Introduction

Working with maps, its nice to be able to display the map with additional information. In a previous post, it showed how to get points, but unforunately the method does not properly export data drawing the regions. This post will correct that and using R the regions will be plotted properly.

PostGIS

In order to get ordered points that form the region, a sub function must be used to extract the points from planet-osm-polygon while perserving the order. This is achieved through the ST_DumpPoints and ST_Collect functions.

ST_DumpPoints, will return the points from the geometry as well as a path indicating the index of the point on the polygon. The path supplies an index where first value is the shape it belongs to (region) and the second value corresponds to which in order point it is, e.g. {1,1}, {1,2}, {2,1},{2,2},{2,3}.

ST_Collect gathers all values from the geometry for a particular set and returns it. This will distinguish different regions in ST_DumpPoints.

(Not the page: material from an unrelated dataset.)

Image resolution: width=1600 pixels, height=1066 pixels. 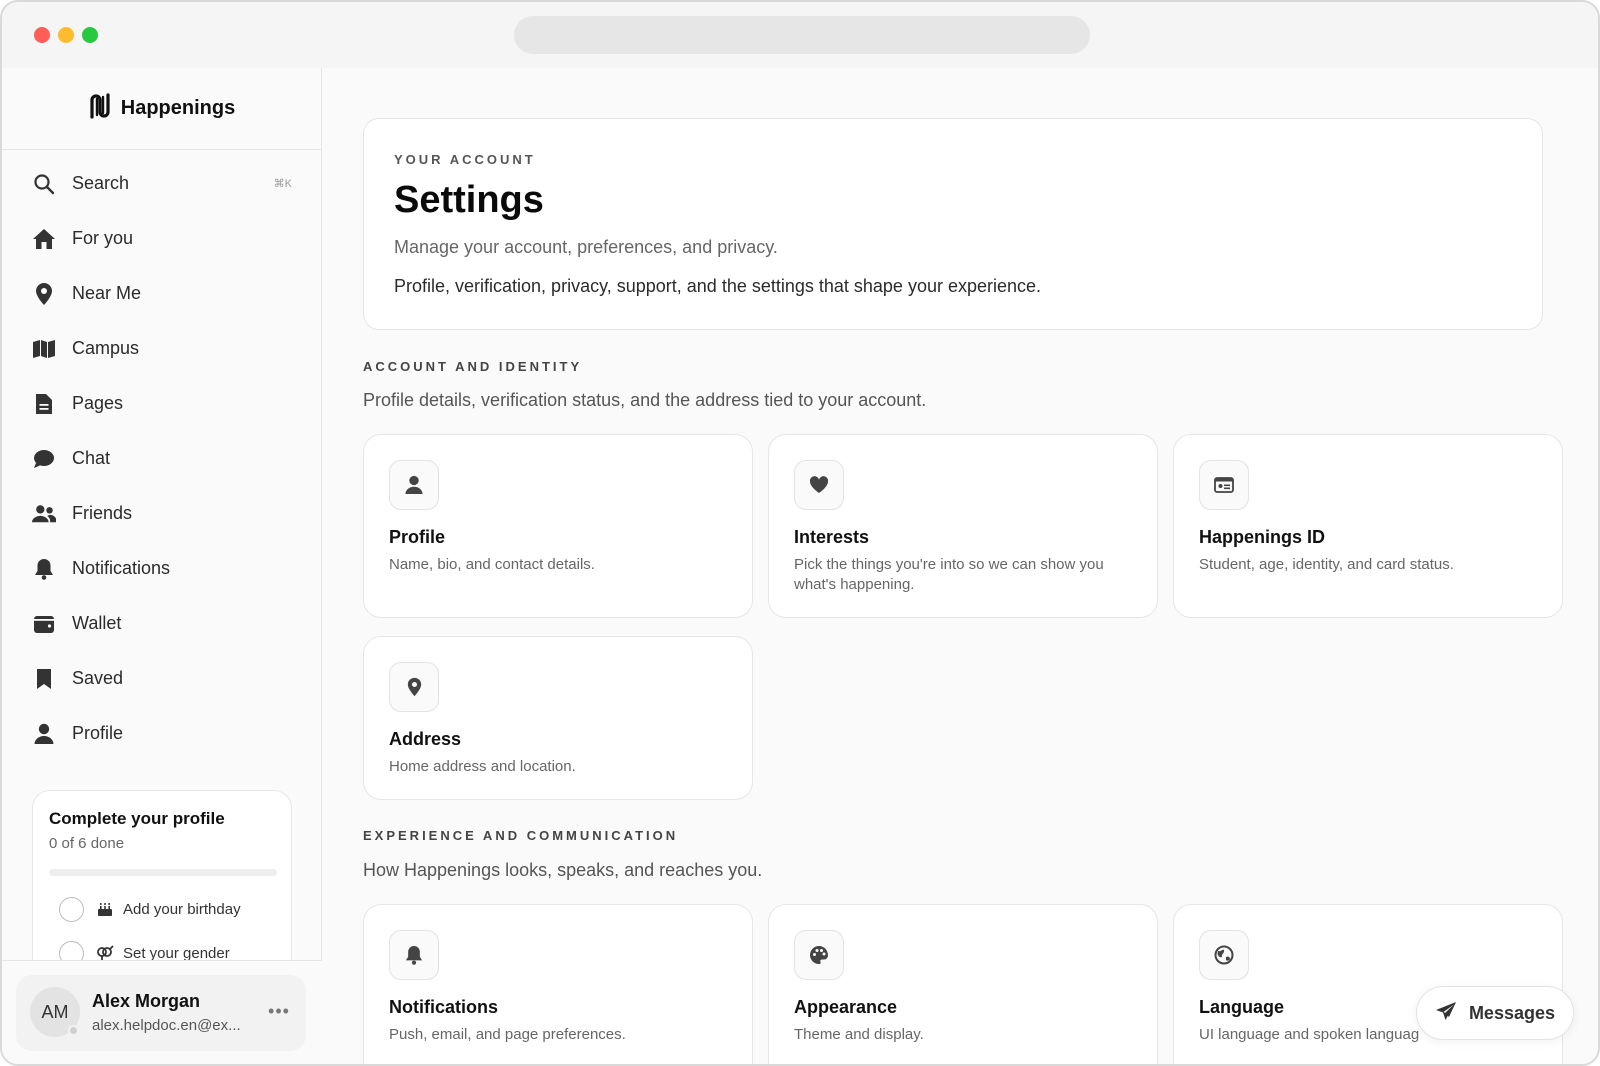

Combining both ST_DumpPoints and ST_Collect to gather the information from the province level boundaries of the Canada information give:

SELECT ST_DumpPoints(ST_Collect(way)) AS dp 
 FROM  planet_osm_polygon where boundary='administrative' and admin_level = '4') AS foo

Using the path will return the region and order, ST_X/Y will transform the points to lat/lon. The region can be extracted using path[1] and the region and order can be passed back using path on the dumped points (dp).

SELECT (dp).path[1] AS region, (dp).path AS index, ST_X((dp).geom) AS lon, ST_Y((dp).geom) AS lat
FROM (SELECT ST_DumpPoints(ST_Collect(way)) As dp 
 FROM  planet_osm_polygon where boundary='administrative' and admin_level = '4') As foo
ORDER BY index;

PostGIS and R

In order to send and receive commands to PostGIS, the package RPostgreSQL will be used. Connecting to the database, then can be done using dbDriver and dbConnect .

Using this, the query can be generated and passed to the PostGIS database using the dbGetQuery command and the answer to the query will be as a data frame.

library(RPostgreSQL)

# Connect to database
m <- dbDriver("PostgreSQL")
con <- dbConnect(m, dbname="gisdb")

# Create query
q <- "SELECT (dp).path[1] AS region, (dp).path AS index, ST_X((dp).geom) AS lon, ST_Y((dp).geom) AS lat
FROM (SELECT ST_DumpPoints(ST_Collect(way)) AS dp 
 FROM  planet_osm_polygon where boundary='administrative' and admin_level = '4') AS foo
ORDER BY index;"

# Send query to PostGIS and receive results
regions <- dbGetQuery(con, q)

# Look at information
kable(rbind(head(regions), tail(regions)), align='c')
  region index lon lat
1 1 {1,1,1} -79.77413 54.63557
2 1 {1,1,2} -79.77290 54.63797
3 1 {1,1,3} -79.77065 54.64236
4 1 {1,1,4} -79.76943 54.64471
5 1 {1,1,5} -79.76650 54.64597
6 1 {1,1,6} -79.76015 54.64868
256415 19 {19,1,19028} -95.15366 52.54417
256416 19 {19,1,19029} -95.15366 52.56387
256417 19 {19,1,19030} -95.15366 52.58688
256418 19 {19,1,19031} -95.15366 52.60279
256419 19 {19,1,19032} -95.15366 52.62336
256420 19 {19,1,19033} -95.15374 52.62364

Now that the regions are given to us, all that is left is to plot each region. To do this, the plot will be created based on the ranges of the lat/lon of the file and then plot each region by iterating through them.

plot(x="", xlim=range(regions$lon), ylim=range(regions$lat), xlab="Longitude", ylab="Latitude", main="OSM Canada Administrative Boundary 4")
uRegions <- unique(regions$region)
# Probably can be done without the loop
for (k in 1:length(uRegions)) {
  theRegion <- uRegions[k]
  lines(regions$lon[regions$region == theRegion], regions$lat[regions$region == theRegion])
}

Note: This is missing New Brunswick, and alternative query that will include New Brunswick using the planet_osm_line can be done as below:

SELECT (dp).path[1] AS region, (dp).path AS index, ST_Y((dp).geom) AS lat, ST_X((dp).geom) AS lon
FROM (SELECT ST_DumpPoints(ST_Collect(way)) AS dp
FROM planet_osm_line where boundary='administrative' and admin_level = '4') AS foo
ORDER BY index;

The only difference is that planet_osm_line is used compared with planet_osm_polygon, though some gaps may appear.